Greenvolt Group, player di riferimento nel settore delle energie rinnovabili, ha annunciato un significativo aumento di capitale sociale da 150 milioni di euro, interamente sottoscritto dall’azionista principale, Kkr. L’operazione, che si realizzerà in due tranche (la prima prevista per inizio agosto e la seconda entro il 30 settembre), conferma il percorso di sviluppo della società incentrato su tre segmenti chiave: biomassa sostenibile, utility-scale e generazione distribuita.

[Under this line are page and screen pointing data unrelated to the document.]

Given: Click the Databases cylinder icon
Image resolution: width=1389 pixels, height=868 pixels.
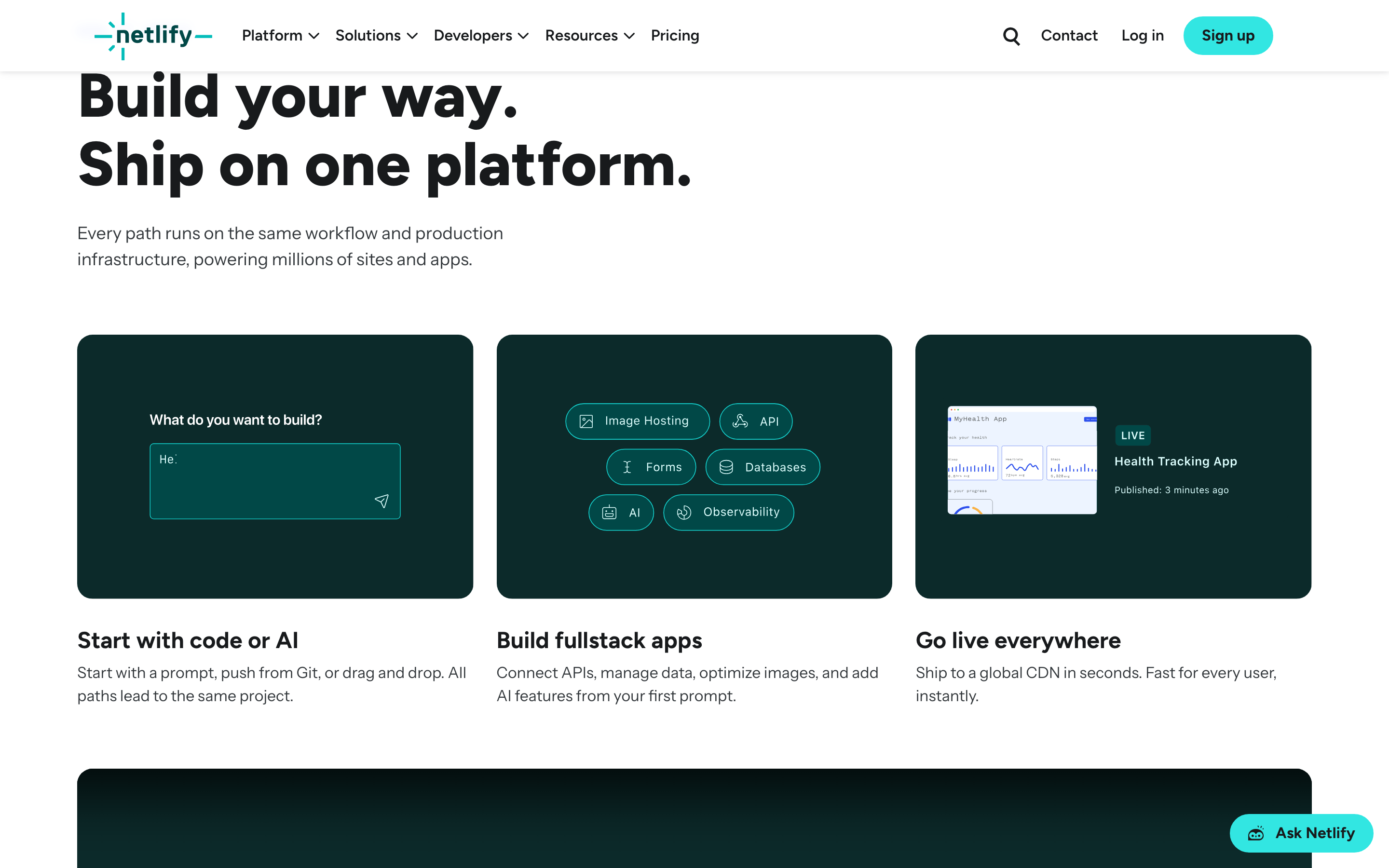Looking at the screenshot, I should 726,467.
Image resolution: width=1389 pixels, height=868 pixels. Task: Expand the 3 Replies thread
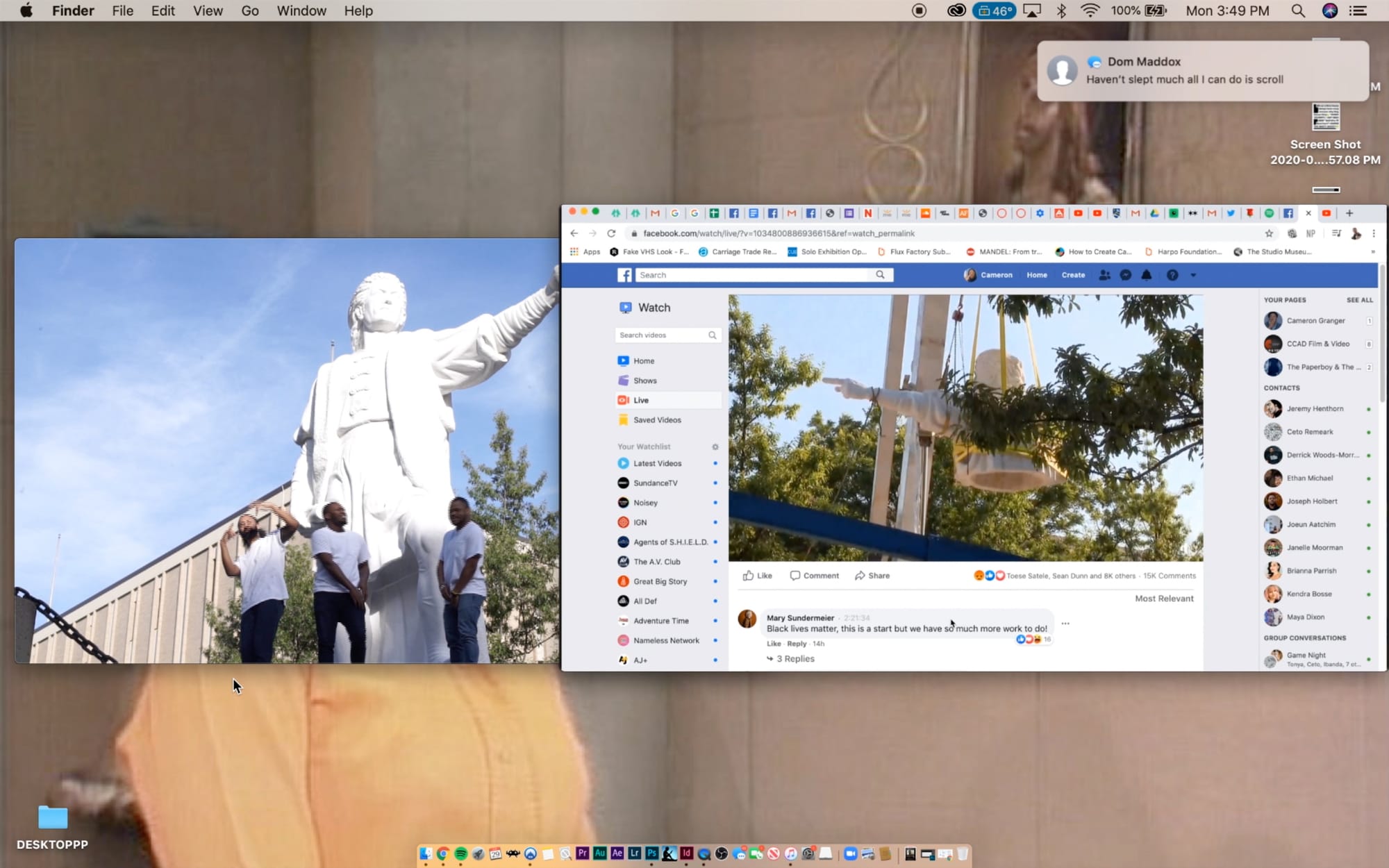(795, 659)
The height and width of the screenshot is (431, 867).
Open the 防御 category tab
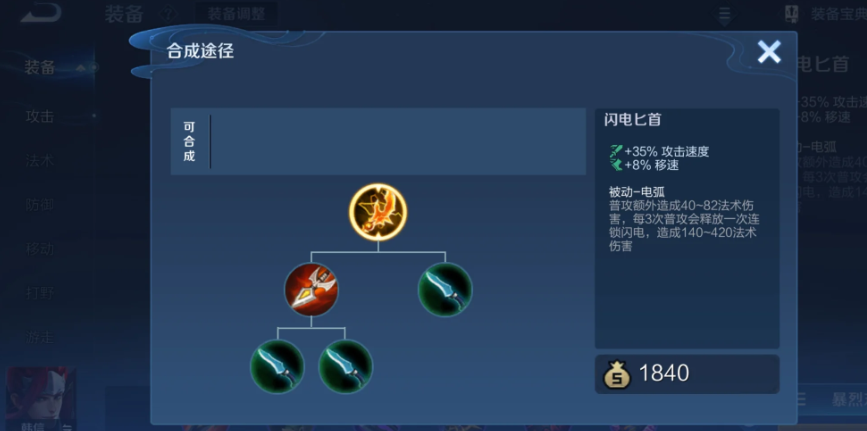coord(40,205)
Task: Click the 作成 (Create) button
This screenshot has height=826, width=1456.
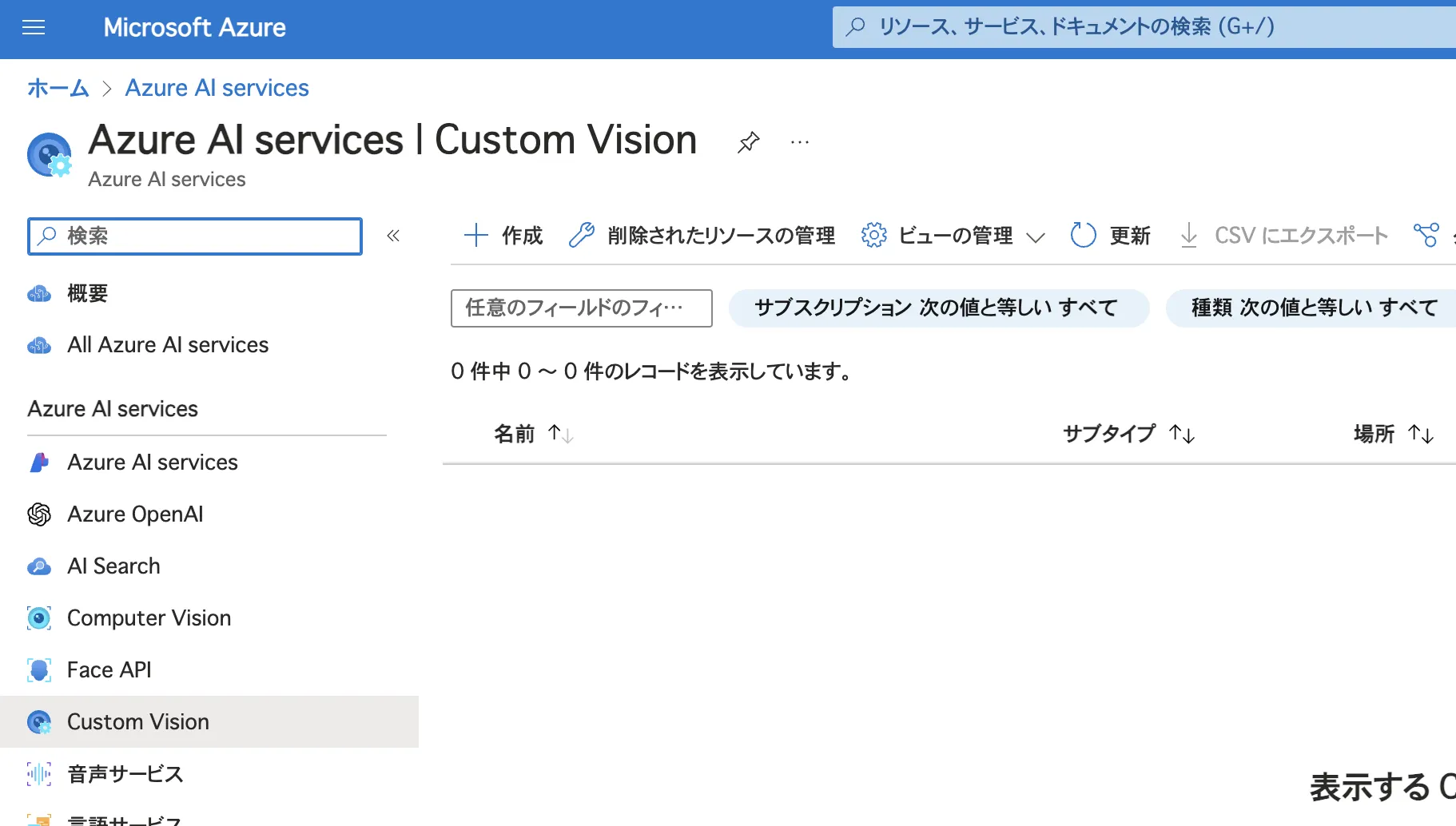Action: [502, 235]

Rinnovabili: impegno per la crescita strategica
L’operazione si inserisce nel piano strategico definito al momento dell’ingresso di Kkr nella compagine azionaria di Greenvolt. La strategia è saldamente ancorata a una selezione accurata dei Paesi, privilegiando quelli che offrono quadri normativi stabili e favorevoli agli investimenti nel settore delle energie rinnovabili.
L’aumento di capitale rafforzerà in particolare la capacità di accelerare il proprio piano industriale nel settore dei sistemi di accumulo di energia a batteria su larga scala (Bess). In questo campo, il Gruppo si posiziona come leader europeo, vantando un portafoglio progetti ponderato per probabilità di ben 4,3 GW distribuiti in nove Paesi. Progetti significativi sono già in costruzione in Polonia, Regno Unito e Ungheria, a testimonianza dell’avanzamento concreto in questo segmento cruciale per la transizione energetica. Greenvolt prevede infatti investimenti consistenti nel settore Bess nei prossimi anni, riconoscendone il ruolo sempre più centrale nel panorama energetico globale.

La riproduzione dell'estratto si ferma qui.